## What you will do
Beginning with the line where "Toggle underline text formatting" appears, retype every remaining line of the data below, both the first and last included.

## Data records

= Beginning of Section =

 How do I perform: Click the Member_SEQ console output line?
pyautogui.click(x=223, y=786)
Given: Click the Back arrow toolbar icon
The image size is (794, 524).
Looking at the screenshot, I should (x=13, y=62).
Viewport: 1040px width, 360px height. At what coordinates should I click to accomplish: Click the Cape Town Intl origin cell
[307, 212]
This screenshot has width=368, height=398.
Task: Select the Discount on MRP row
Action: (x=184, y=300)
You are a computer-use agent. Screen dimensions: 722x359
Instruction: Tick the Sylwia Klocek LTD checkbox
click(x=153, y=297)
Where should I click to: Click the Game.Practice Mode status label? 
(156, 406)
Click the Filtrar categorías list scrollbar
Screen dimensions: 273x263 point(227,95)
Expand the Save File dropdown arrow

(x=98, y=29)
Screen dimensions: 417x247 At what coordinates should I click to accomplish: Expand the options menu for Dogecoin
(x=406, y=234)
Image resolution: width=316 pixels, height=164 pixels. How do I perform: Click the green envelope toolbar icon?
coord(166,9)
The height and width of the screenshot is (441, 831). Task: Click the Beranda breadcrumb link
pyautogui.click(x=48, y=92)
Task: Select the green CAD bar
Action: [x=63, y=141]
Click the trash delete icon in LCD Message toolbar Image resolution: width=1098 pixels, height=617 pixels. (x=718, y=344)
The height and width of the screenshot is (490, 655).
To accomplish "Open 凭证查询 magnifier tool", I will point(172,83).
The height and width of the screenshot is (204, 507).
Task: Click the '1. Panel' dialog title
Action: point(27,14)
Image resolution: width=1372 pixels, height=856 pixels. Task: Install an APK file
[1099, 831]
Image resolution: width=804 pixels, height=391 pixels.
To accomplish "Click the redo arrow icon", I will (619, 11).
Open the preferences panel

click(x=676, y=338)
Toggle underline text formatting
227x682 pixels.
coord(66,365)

= End of Section =

## Solution for this exercise
Toggle underline text formatting
227x682 pixels.
coord(66,365)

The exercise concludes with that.